Your result should be the lines holding the word "agent", copied from the entries below.
START SOURCE RECORDS
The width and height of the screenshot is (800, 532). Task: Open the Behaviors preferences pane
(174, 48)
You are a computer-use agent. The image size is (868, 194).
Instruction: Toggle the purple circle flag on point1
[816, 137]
END SOURCE RECORDS
START SOURCE RECORDS
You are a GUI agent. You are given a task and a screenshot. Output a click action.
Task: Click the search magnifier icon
END SOURCE RECORDS
- OUTPUT OF THE TASK -
You are a computer-use agent. The image size is (868, 194).
You are a GUI agent. You are given a task and a screenshot. Output a click action.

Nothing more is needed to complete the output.